MATERIAL FOR THIS TASK:

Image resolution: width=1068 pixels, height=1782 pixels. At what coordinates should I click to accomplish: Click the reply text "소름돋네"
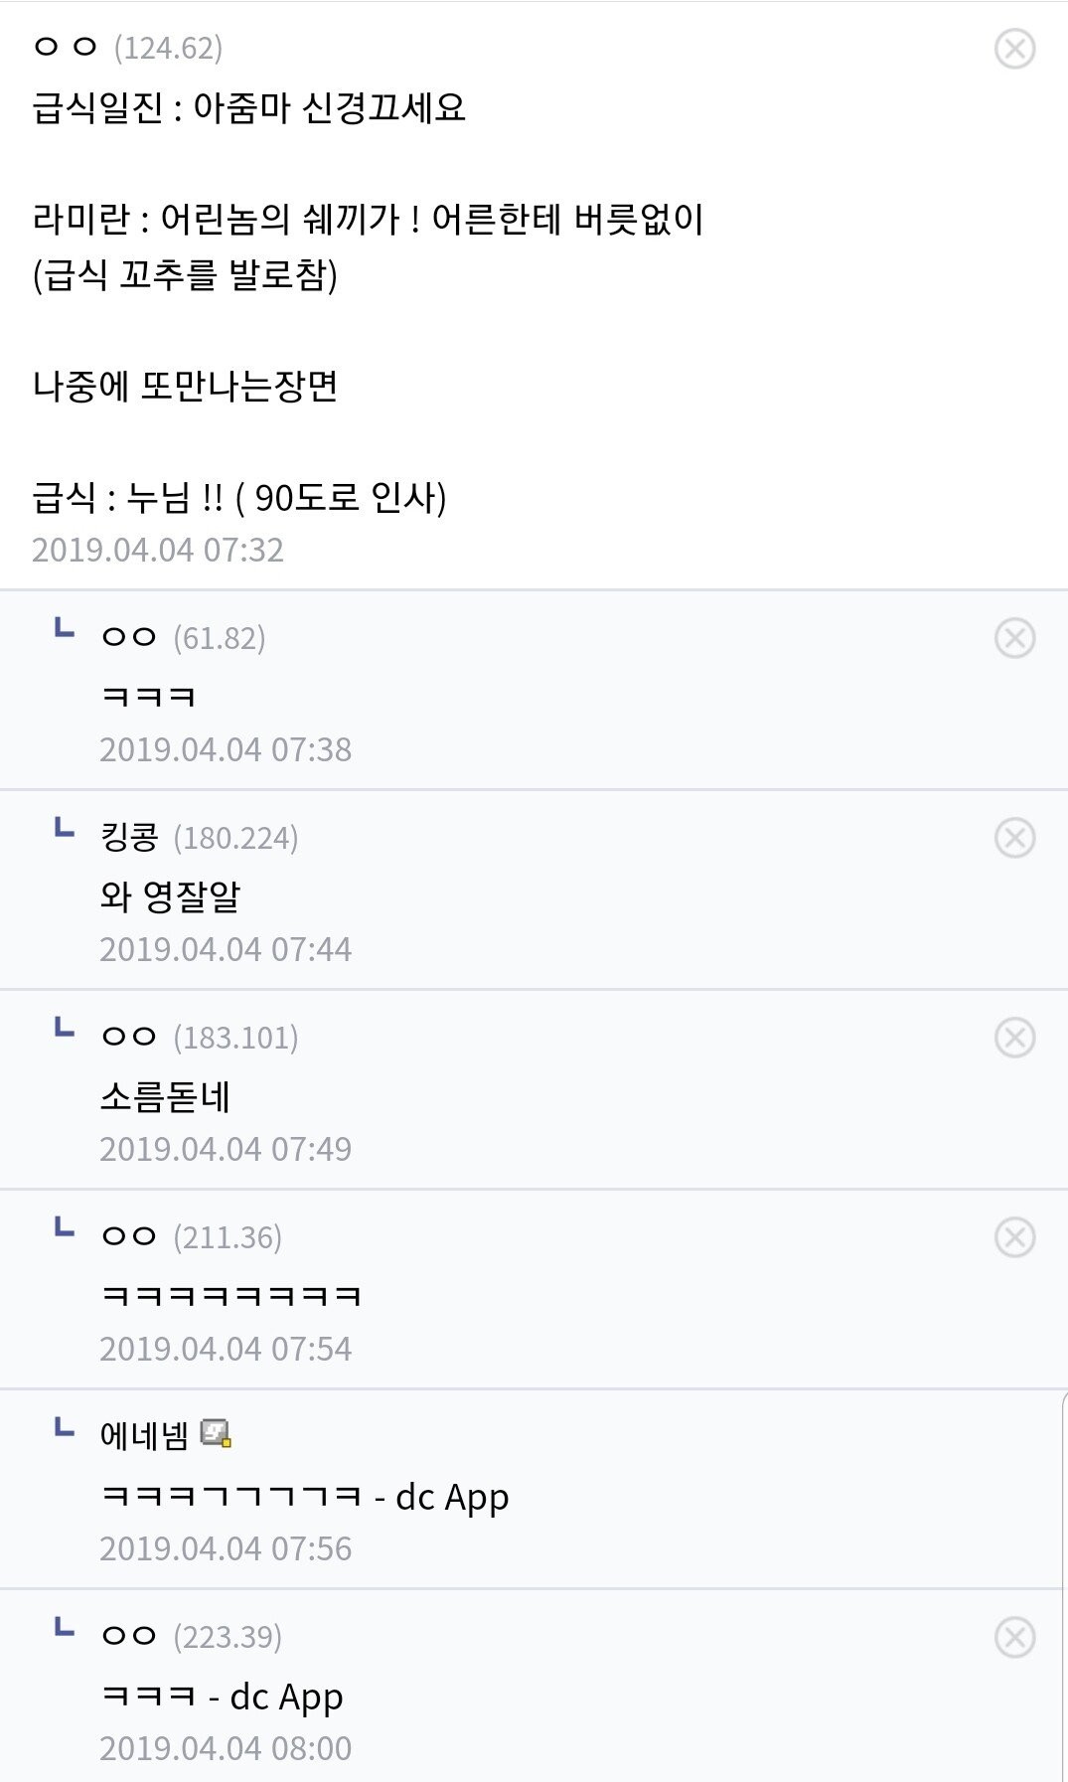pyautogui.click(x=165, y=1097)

==

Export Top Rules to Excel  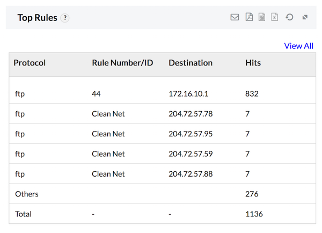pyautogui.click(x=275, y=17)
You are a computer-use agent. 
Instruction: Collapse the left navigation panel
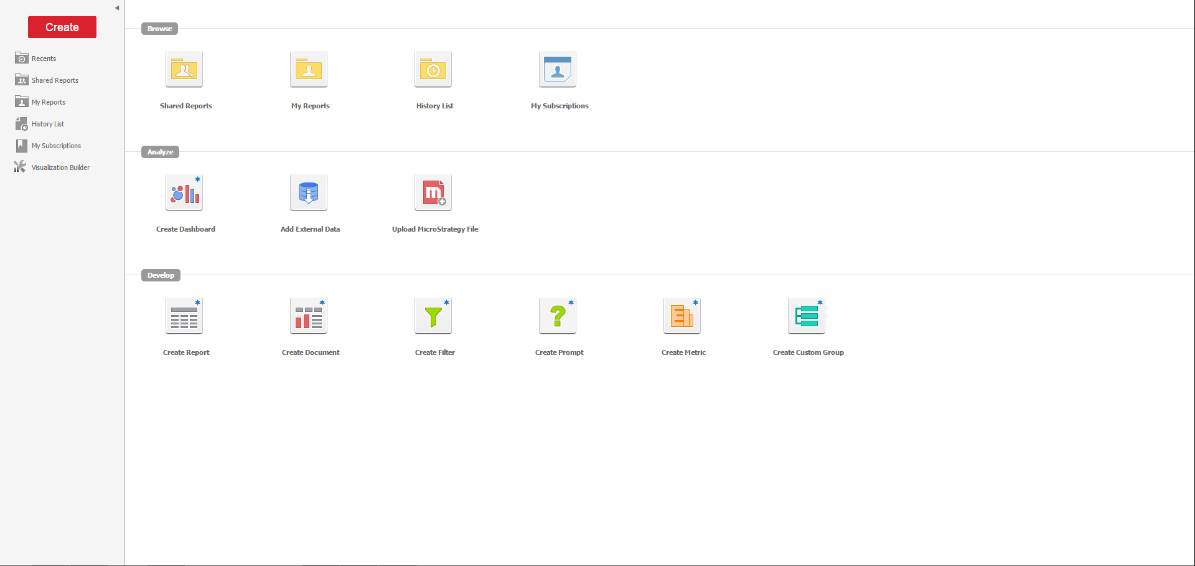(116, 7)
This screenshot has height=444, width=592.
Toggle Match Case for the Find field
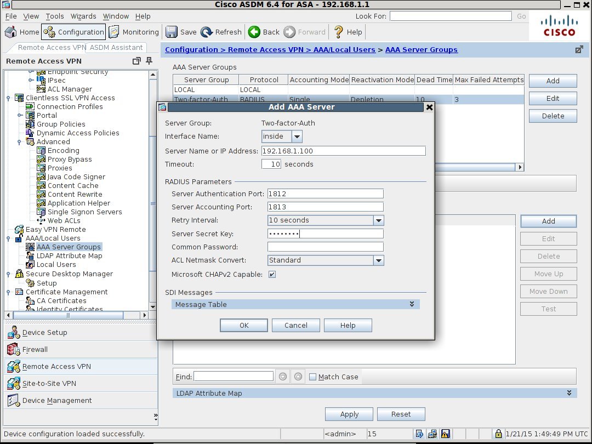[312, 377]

--

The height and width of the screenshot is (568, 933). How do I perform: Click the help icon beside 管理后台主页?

AIM OF THE TASK: Locate each line in the material above that contains the word "height" and copy those lines.

ANSWER FOR THIS EXERCISE:
Image resolution: width=1068 pixels, height=1782 pixels. At what coordinates should I click to accomplish: Click the reply text "소름돋네"
This screenshot has height=444, width=592.
The height and width of the screenshot is (568, 933). How do I perform: Click the help icon beside 管理后台主页?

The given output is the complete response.